* Written exercise 1 *
In the Avro versioning thread, what does Scott Carey ask Alex Holmes to file?
* Written exercise 2 *
Convert the records from the line with "Identify the location of Background" up to and including the end of the records into a numbered list, omitting blank lines and leaving out the pictures.

* Text segment *
Re: Avro versioning and SpecificDatum's

Posted by Alex Holmes <gr...@gmail.com>.
Thanks, I'll add a bug.

As a FYI, even without the alias (retaining the original field name),
just removing the "id" field yields the exception.

On Tue, Sep 20, 2011 at 2:22 AM, Scott Carey <sc...@apache.org> wrote:
> That looks like a bug.  What happens if there is no aliasing/renaming
> involved?  Aliasing is a newer feature than field addition, removal, and
> promotion.
>
> This should be easy to reproduce, can you file a JIRA ticket?  We should
> discuss this further there.
>
> Thanks!
>
>
> On 9/19/11 6:14 PM, "Alex Holmes" <gr...@gmail.com> wrote:
>
>>OK, I was able to reproduce the exception.
>>
>>v1:
>>{"name": "Record", "type": "record",
>>  "fields": [
>>    {"name": "name", "type": "string"},
>>    {"name": "id", "type": "int"}
>>  ]
>>}
>>
>>v2:
>>{"name": "Record", "type": "record",
>>  "fields": [
>>    {"name": "name_rename", "type": "string", "aliases": ["name"]}
>>  ]
>>}
>>
>>Step 1.  Write Avro file using v1 generated class
>>Step 2.  Read Avro file using v2 generated class
>>
>>Exception in thread "main" org.apache.avro.AvroRuntimeException: Bad index
>>       at Record.put(Unknown Source)
>>       at org.apache.avro.generic.GenericData.setField(GenericData.java:463)
>>       at
>>org.apache.avro.generic.GenericDatumReader.readRecord(GenericDatumReader.j
>>ava:166)
>>       at
>>org.apache.avro.generic.GenericDatumReader.read(GenericDatumReader.java:13
>>8)
>>       at
>>org.apache.avro.generic.GenericDatumReader.read(GenericDatumReader.java:12
>>9)
>>       at org.apache.avro.file.DataFileStream.next(DataFileStream.java:233)
>>       at org.apache.avro.file.DataFileStream.next(DataFileStream.java:220)
>>       at Read.readFromAvro(Unknown Source)
>>       at Read.main(Unknown Source)
>>
>>The code to write/read the avro file didn't change from below.
>>
>>On Mon, Sep 19, 2011 at 9:08 PM, Alex Holmes <gr...@gmail.com> wrote:
>>> I'm trying to put together a simple test case to reproduce the
>>> exception.  While I was creating the test case, I hit this behavior
>>> which doesn't seem right, but maybe it's my misunderstanding on how
>>> forward/backward compatibility should work:
>>>
>>> Schema v1:
>>>
>>> {"name": "Record", "type": "record",
>>>  "fields": [
>>>    {"name": "name", "type": "string"},
>>>    {"name": "id", "type": "int"}
>>>  ]
>>> }
>>>
>>> Schema v2:
>>>
>>> {"name": "Record", "type": "record",
>>>  "fields": [
>>>    {"name": "name_rename", "type": "string", "aliases": ["name"]},
>>>    {"name": "new_field", "type": "int", "default":"0"}
>>>  ]
>>> }
>>>
>>> In the 2nd version I:
>>>
>>> - removed field "id"

Rows on where targets appear in the screenshots:
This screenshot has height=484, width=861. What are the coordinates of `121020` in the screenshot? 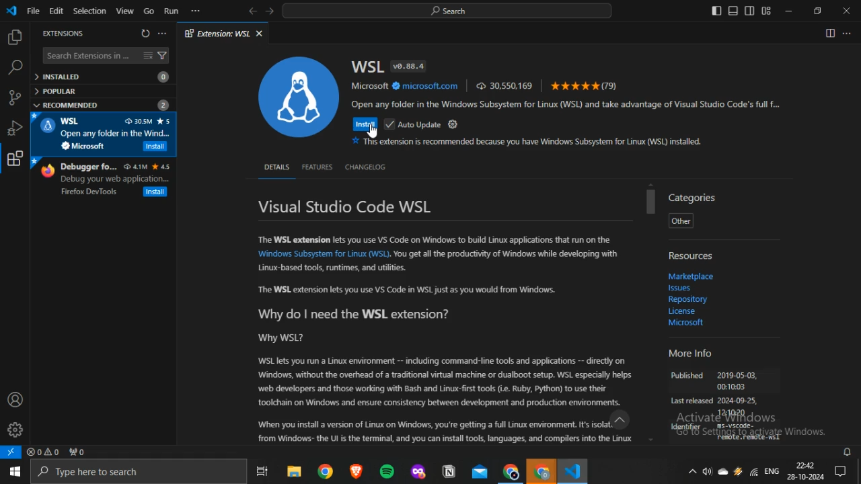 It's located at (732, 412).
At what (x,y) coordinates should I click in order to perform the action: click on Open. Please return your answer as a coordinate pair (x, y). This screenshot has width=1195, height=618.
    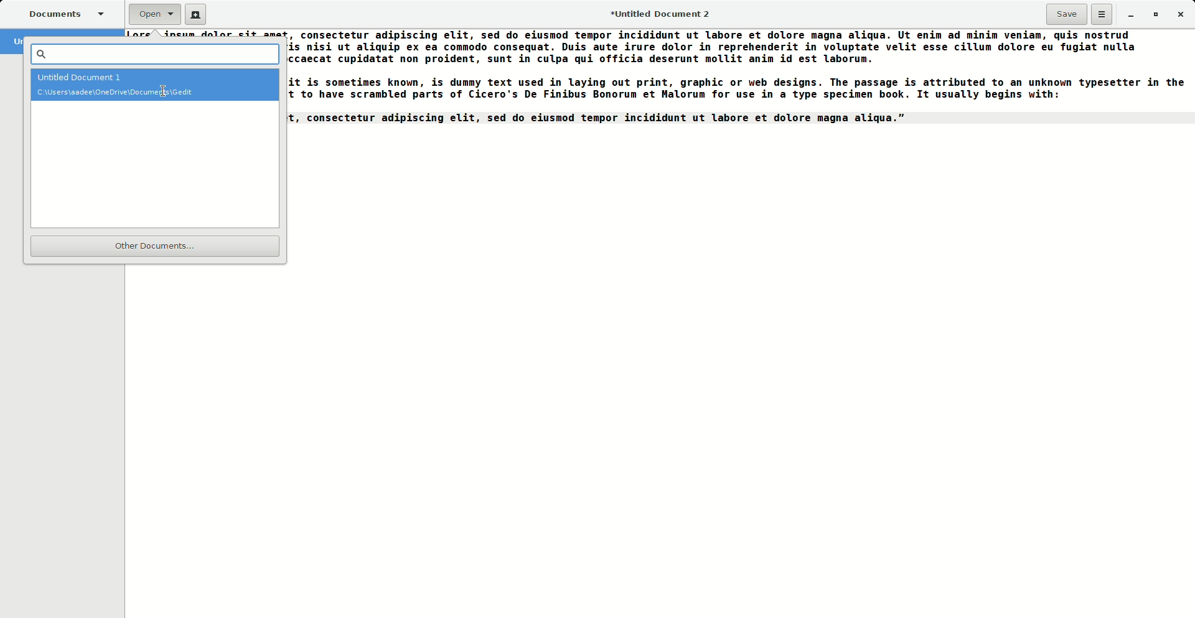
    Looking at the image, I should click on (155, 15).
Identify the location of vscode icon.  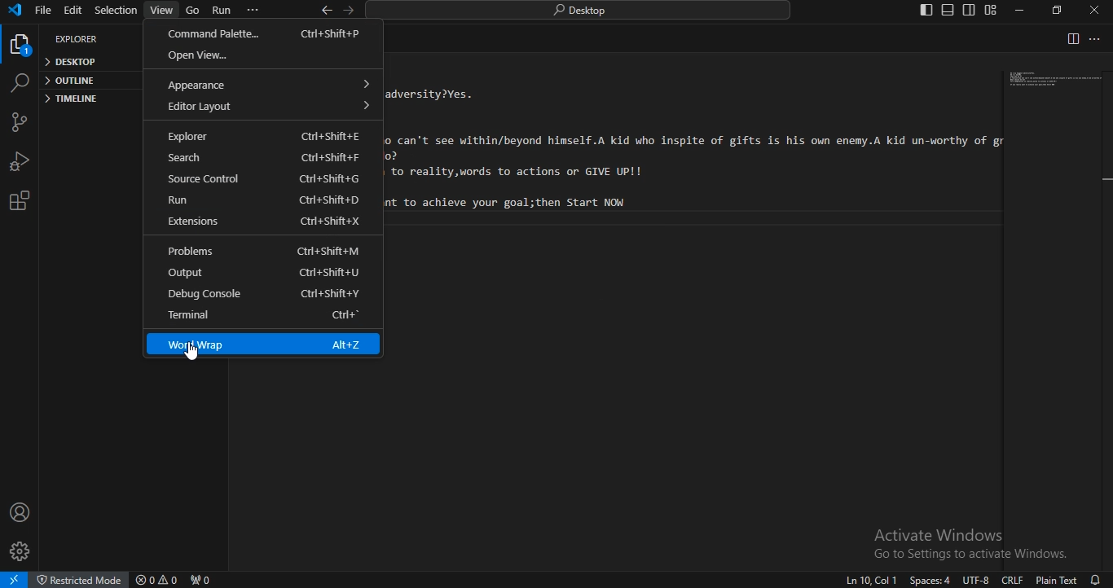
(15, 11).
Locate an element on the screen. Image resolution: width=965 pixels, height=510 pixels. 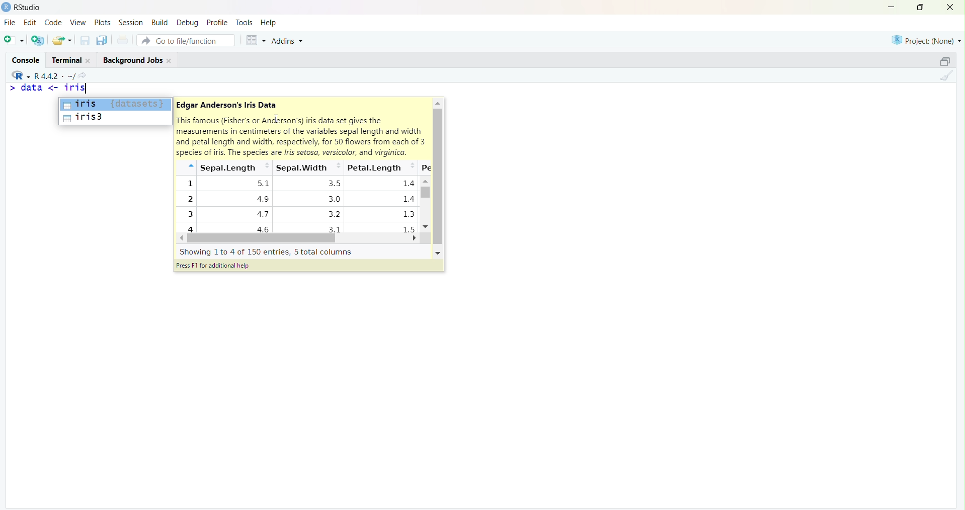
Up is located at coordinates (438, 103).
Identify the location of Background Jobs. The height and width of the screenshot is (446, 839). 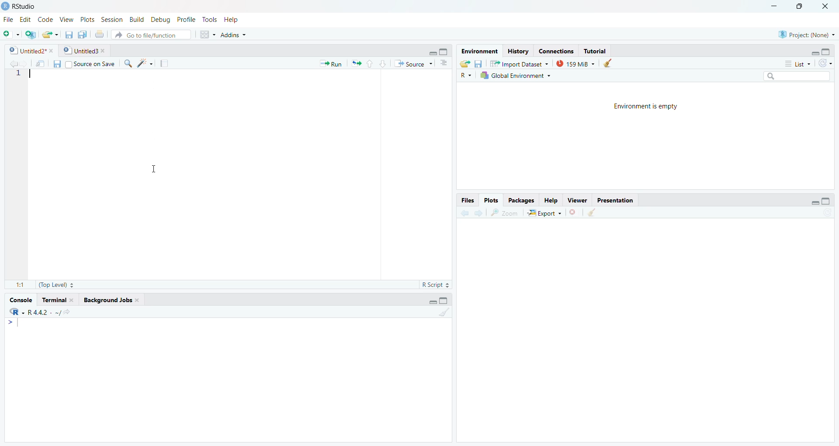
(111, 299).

* Exercise answer 1 *
A JIRA ticket.

* Exercise answer 2 *
1. Identify the location of Background Jobs. The height and width of the screenshot is (446, 839). 
2. (111, 299).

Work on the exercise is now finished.